Show analytically that 0 is the only zero of $\sin (2x)+2x$ (I know the question sounds a bit confusing but that's how it's written in my book.)
I tried:
$$0 = \sin(2x)+2x \Leftrightarrow \\
0 = 2\sin x \cos x + 2 x \Leftrightarrow \\
0 = 2(\sin x \cos x +x) \Leftrightarrow \\
0 = \sin x \sqrt{1-\sin^2x}+x \Leftrightarrow \\
0 = \sqrt{\sin^2x(1-\sin^2x)}+x \Leftrightarrow \\
0 = \sqrt{\sin^2x-\sin^4x}+x \Leftrightarrow \\
???
$$
What do I do next?
 A: Hint: There will be no zeros outside of the interval $[-1/2,1/2]$
A: Hint: if $f(x)=\sin(2x)+2x$ has more than one zero, then $f^{\prime}(x)$ has at least one zero by Rolle's theorem. Show that this is impossible in $[-1,1]$ (for instance).

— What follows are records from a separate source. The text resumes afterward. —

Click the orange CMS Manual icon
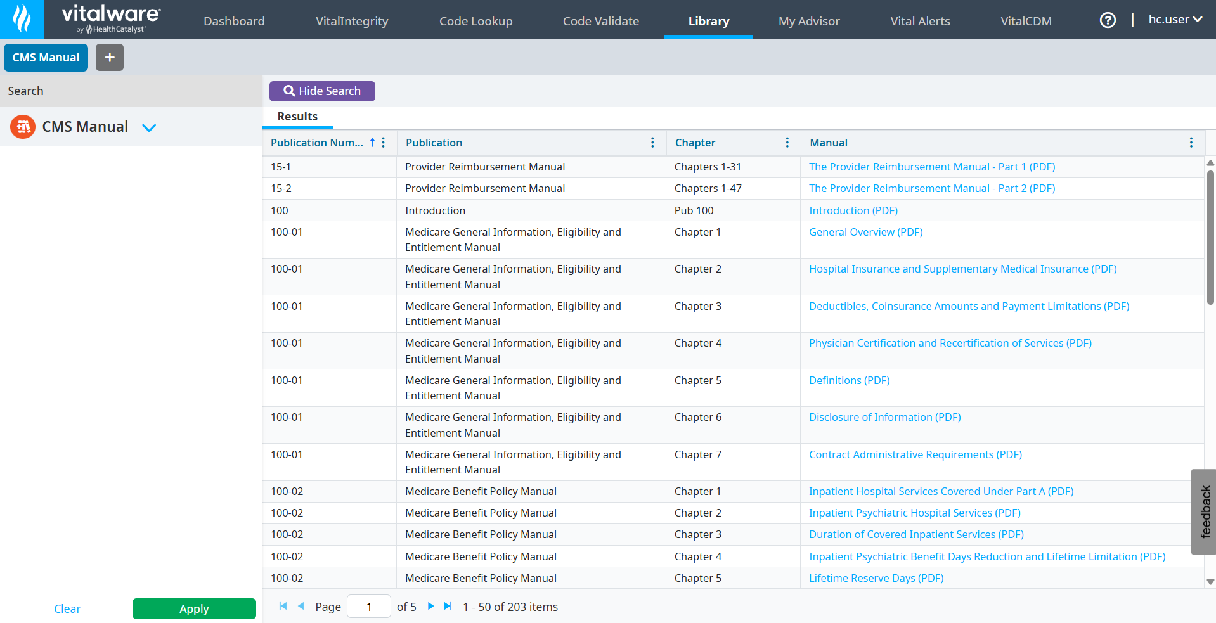 click(x=23, y=127)
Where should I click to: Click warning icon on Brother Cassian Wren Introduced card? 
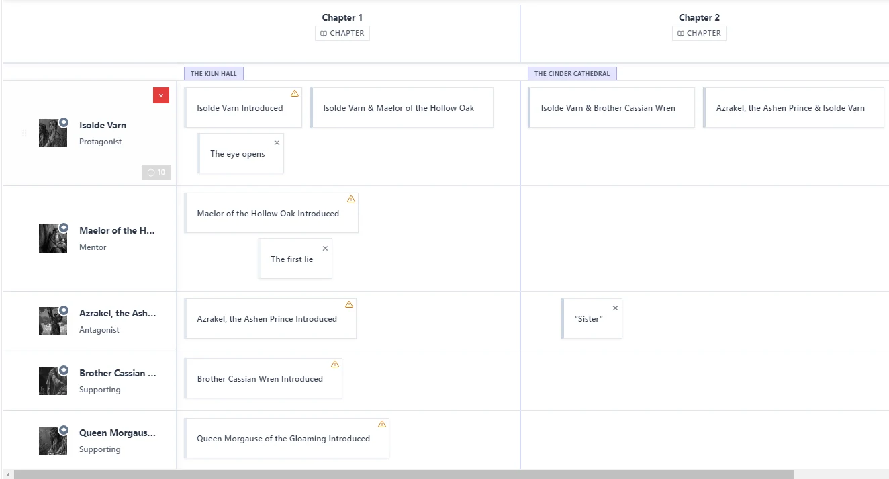pos(334,364)
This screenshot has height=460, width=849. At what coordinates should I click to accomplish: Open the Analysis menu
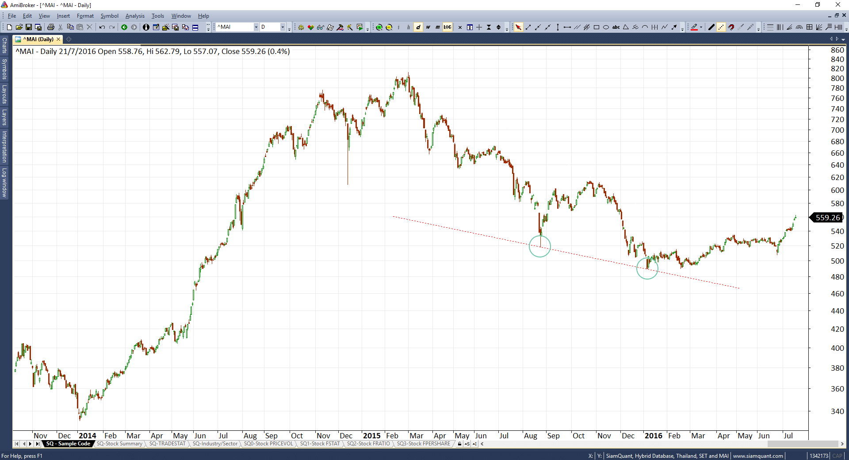[135, 16]
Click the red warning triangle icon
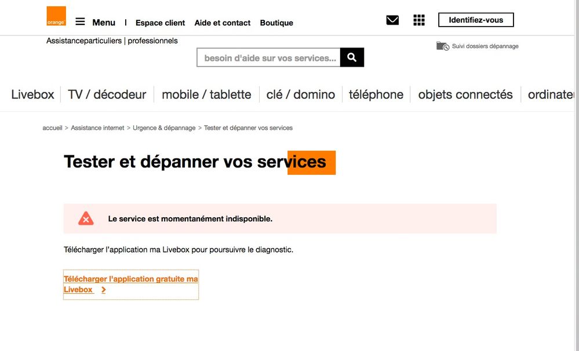Viewport: 579px width, 351px height. click(x=86, y=218)
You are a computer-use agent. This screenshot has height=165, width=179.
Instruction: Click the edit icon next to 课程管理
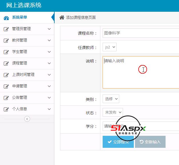pyautogui.click(x=6, y=63)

A: Hint: Consider the increasing/decreasing behavior of the function $f(x) = \sin(2x) + 2x$
$f'(x) = 2\cos (2x) + 2$. Since the range of $\cos \theta$ is $[-1, 1]$, we know that $2\cos (2x) + 2 \ge 0$, so $f$ is (non-strictly) increasing for all real numbers.
A: Starting from $0 = \sin(2x)+2x$
Let $f(x)=\sin(2x) +2x$
$f'(x) = 2\cos(2x) + 2 \ge 0$
So it is non-decreasing (with a bunch of inflection points periodically where $f'(x)=0$)
Also notice that $f(0) = 0$ and $f'(0) > 0$, and thus $0$ is the only solution.
A: If we replace $2x$ by $x$ we see that we are looking for solutions
to $-\sin x = x$.
It is clear that we only need to consider $|x| \le 1$.
For $x \in [-1,0)$ we have $-\sin x > 0$ and $x <0$ and
for $x \in (0,1]$ we have $-\sin x < 0$ and $x >0$. Hence
the only point left ix $x=0$ which is the solution.